Letters to the Editor: White America is deaf to the Black experience. It’s time to listen

A coffin is carried in honor of George Floyd at a Black Lives Matter-L.A. memorial service and funeral procession Monday.
(Los Angeles Times)

To the editor: Forty years ago when my partners — two other white guys — and I were writing the movie “Airplane!” we were partially inspired by the film “Shaft.” We had enjoyed it but could not understand some of the dialogue, so we thought it would be fun to cast two Black actors in our movie and subtitle them with stupid white-guy translations. (“After George Floyd’s death, a time to listen and learn,” column, June 6)

When “Airplane!” opened, I saw the movie with both Black and white audiences (they were rarely mixed). Interestingly, the Black audiences laughed at least as hard at the subtitle joke as the white audiences. They really enjoyed the clueless attempt of the white-guy subtitles to explain what the Black men were saying.

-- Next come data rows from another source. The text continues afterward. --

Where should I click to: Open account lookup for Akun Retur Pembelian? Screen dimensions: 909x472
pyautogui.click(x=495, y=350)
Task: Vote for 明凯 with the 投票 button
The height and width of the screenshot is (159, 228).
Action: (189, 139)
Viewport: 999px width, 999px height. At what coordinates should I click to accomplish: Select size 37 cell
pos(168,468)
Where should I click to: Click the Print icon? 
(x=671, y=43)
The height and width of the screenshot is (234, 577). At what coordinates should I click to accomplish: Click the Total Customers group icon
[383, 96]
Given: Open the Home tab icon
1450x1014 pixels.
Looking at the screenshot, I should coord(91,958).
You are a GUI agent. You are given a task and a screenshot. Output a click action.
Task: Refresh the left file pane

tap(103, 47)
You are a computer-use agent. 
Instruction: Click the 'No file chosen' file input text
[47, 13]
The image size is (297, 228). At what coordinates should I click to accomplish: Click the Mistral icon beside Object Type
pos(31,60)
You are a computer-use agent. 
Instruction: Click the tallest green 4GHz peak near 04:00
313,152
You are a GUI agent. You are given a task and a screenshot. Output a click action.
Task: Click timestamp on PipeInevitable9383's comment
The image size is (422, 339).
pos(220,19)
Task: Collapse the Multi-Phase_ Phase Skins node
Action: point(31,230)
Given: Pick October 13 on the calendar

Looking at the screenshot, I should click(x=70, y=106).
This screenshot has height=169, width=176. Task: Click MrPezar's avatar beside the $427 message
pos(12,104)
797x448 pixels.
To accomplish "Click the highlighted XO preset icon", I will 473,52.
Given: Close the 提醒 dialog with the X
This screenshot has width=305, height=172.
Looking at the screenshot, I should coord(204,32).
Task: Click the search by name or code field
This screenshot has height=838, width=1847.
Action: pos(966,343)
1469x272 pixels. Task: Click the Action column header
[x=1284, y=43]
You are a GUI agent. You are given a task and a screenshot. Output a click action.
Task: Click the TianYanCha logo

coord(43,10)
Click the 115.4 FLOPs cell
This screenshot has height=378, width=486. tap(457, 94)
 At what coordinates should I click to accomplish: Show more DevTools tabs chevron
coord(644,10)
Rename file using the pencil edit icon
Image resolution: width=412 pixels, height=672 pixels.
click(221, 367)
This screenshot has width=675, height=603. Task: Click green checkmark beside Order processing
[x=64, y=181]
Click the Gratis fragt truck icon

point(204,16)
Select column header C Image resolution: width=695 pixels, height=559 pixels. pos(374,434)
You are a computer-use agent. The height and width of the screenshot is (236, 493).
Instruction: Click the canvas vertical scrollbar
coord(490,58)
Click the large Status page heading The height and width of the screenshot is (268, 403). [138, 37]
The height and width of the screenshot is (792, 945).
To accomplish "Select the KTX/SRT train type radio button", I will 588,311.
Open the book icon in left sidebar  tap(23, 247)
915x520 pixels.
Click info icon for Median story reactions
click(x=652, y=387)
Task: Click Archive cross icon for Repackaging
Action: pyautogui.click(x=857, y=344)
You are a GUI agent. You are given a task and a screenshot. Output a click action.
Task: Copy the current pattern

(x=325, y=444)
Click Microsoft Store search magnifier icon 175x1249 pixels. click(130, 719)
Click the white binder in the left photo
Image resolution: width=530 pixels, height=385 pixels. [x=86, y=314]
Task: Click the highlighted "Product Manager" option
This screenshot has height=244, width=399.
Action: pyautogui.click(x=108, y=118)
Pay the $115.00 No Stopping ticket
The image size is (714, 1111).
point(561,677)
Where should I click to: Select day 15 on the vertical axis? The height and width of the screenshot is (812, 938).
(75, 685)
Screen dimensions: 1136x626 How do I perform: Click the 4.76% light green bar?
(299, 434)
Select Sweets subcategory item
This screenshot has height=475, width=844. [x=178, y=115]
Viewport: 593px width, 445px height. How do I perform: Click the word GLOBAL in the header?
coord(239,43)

It was only then that I realized we had inadvertently identified in a comedic way a truth about American history: the deafness of white America to the Black experience.


The people speaking out have provided a valuable lesson about the repercussions of hundreds of years of institutional racism in America. Columns by LZ Granderson and Erika D. Smith, in particular, have been especially powerful and eye opening.

We must listen. Obviously this is just one step in a long journey, but I’m genuinely hopeful that dialogue will not fade again, white America will hear it, and progress will be made.

Jim Abrahams, Santa Monica


To the editor: There were white people in the United States who joined the civil rights protests in the 1960s. There were so many, including people just like myself, who fought then and continued for all these years fighting inequality.

I was a freshman at USC in 1964 when I took two life-changing classes on race and society. I volunteered in Watts, and I was active in Operation Bootstrap. I continued speaking out later in life and never let prejudice go ignored.

Now in my 70s, I take a knee at football games and have been called unpatriotic. I know what I am doing is true patriotism.


I am so excited to see more young people involved; hopefully, they will be voting. I am sad only that we’re still fighting for something as obvious as equality for all.